Marius Solal, en 3 notes : énergie positive, racines et voyage musical.
Il est né à Paris, dans le son des cassettes et vinyles de soul et rythm’n blues de son père.
Le jour de ses 6 ans, une petite guitare achetée aux enchères entre dans sa vie.
Il suivra des cours de piano, guitare et chant au Conservatoire.
Le lieu de sa jeunesse : le quartier de la Bastille,
où son écriture engagée et poétique verra le jour.
Nourri par ses études de musicologie, il partira à La Havane, puis à New York.
Entre 2002 et 2004, Marius ancre définitivement son projet dans la musique latine (bossa, salsa) et noire américaine (soul, jazz).
Il crée en 2005 le groupe Mangrove qui mêle subtilement groove et chanson française.
De fil en aiguille, après avoir joué sur les scènes et entre les briques roses de Toulouse et sa région,
Marius se lance dans son projet solo avec la sortie, en 2010, de son premier EP;
Six titres à mi parcours, coup de cœur des disquaires de la Fnac.
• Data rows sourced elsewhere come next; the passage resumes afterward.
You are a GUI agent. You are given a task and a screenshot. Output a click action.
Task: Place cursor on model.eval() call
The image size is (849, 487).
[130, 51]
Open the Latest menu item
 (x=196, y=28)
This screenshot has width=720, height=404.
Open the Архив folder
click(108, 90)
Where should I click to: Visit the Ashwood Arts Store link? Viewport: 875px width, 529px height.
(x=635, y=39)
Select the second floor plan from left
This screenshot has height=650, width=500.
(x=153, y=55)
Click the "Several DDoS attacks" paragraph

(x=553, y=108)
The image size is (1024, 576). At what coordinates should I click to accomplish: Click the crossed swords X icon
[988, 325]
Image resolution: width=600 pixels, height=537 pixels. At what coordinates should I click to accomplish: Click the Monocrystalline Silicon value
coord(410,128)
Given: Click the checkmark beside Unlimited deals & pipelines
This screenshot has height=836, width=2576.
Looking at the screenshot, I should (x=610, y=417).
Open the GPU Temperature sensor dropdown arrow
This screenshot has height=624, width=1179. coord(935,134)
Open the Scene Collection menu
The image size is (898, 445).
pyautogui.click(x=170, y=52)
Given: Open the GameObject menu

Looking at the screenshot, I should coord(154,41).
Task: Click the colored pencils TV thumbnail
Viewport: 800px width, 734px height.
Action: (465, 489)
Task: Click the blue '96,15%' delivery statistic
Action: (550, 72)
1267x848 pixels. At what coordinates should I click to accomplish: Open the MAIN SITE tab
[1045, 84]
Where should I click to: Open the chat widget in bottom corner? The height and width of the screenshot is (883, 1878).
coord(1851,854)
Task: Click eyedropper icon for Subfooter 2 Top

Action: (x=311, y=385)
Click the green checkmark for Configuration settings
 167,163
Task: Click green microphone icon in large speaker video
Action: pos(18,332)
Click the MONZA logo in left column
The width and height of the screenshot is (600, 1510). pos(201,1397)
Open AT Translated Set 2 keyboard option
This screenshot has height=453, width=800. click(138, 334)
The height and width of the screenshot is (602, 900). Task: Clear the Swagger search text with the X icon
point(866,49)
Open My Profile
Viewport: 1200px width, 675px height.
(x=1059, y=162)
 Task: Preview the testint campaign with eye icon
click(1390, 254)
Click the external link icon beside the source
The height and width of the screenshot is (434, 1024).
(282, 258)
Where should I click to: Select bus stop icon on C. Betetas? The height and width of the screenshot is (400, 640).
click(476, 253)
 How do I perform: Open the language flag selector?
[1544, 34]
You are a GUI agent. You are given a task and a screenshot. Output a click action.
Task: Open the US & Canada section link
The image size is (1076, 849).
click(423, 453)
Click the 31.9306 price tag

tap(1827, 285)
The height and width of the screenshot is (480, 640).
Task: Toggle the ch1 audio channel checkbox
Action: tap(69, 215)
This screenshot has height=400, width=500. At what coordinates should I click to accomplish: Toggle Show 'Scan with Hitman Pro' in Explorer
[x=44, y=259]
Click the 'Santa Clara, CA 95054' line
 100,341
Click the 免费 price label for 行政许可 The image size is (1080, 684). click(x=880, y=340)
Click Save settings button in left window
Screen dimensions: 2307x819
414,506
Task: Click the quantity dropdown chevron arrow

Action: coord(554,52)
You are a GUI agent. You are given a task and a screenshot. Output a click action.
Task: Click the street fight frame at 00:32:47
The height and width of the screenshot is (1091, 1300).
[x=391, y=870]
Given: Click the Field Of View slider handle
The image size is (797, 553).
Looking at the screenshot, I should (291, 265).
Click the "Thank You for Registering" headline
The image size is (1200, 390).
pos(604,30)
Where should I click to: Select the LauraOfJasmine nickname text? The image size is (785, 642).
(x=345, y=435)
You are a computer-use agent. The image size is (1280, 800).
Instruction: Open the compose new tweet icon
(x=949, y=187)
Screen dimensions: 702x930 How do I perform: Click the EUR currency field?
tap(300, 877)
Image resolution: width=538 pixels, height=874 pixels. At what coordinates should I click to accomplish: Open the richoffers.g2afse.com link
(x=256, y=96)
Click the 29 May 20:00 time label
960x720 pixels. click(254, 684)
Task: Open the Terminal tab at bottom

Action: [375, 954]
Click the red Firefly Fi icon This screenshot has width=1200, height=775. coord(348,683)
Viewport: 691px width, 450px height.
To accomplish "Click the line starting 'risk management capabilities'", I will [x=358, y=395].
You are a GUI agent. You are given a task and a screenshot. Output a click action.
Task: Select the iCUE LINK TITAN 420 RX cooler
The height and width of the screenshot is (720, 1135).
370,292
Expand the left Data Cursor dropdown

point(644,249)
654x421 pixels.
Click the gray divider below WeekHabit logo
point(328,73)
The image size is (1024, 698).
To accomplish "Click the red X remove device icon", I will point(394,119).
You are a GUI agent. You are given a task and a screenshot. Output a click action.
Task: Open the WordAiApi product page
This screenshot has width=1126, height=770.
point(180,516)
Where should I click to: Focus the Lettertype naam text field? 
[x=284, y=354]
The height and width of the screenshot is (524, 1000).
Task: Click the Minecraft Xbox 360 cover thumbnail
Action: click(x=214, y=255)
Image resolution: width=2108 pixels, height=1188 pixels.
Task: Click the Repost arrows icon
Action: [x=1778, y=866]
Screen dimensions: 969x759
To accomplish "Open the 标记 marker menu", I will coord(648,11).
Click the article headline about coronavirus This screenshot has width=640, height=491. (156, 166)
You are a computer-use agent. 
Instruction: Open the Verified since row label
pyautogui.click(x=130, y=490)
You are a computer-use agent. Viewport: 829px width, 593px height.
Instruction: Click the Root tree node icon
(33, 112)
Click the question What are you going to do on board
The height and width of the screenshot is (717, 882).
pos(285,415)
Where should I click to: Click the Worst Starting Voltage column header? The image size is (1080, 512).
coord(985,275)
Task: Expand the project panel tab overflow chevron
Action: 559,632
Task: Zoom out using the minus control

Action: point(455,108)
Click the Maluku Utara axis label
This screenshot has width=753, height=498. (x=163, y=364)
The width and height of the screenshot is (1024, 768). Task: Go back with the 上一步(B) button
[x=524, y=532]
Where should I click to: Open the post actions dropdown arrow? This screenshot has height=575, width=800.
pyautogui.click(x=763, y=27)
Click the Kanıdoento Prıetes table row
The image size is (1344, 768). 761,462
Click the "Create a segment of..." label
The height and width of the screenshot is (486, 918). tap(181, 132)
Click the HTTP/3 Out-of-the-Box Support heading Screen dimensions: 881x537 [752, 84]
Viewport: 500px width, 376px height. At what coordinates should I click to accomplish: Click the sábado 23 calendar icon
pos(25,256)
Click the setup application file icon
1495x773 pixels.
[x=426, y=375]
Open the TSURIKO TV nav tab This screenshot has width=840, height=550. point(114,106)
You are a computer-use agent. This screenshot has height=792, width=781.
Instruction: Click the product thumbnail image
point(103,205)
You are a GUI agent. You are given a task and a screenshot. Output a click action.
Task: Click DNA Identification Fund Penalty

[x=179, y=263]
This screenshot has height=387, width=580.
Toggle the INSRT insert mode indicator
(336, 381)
Une belle rencontre avec les auditeurs pour ce CD (aide à l’autoproduction Sacem).
Face à la morosité ambiante de la société et la nature en souffrance, Marius livre à la rentrée 2012 un deuxième EP.
Six titres, où l’on retrouve un son chaud et métissé entre reggae, soul, latino, porté par sa voix singulière, à la touche anisée.
Un maxi CD, tantôt impressionniste, tantôt réaliste, avec les titres : C’est pas facile, et Quand tout éclate en vol, ne manque pas d’humour et d’espoir avec Drôle de singe et Rêve avant …
C’est sur cette route, toujours en mouvement, que Marius aujourd’hui, rayonne de son Solal et il présente aujourd’hui sous ce nom :
« Le meilleur est avenir ». Ce dernier album, en quête d’abnégation, avec les mots comme arme de paix : oxymore pour la résilience.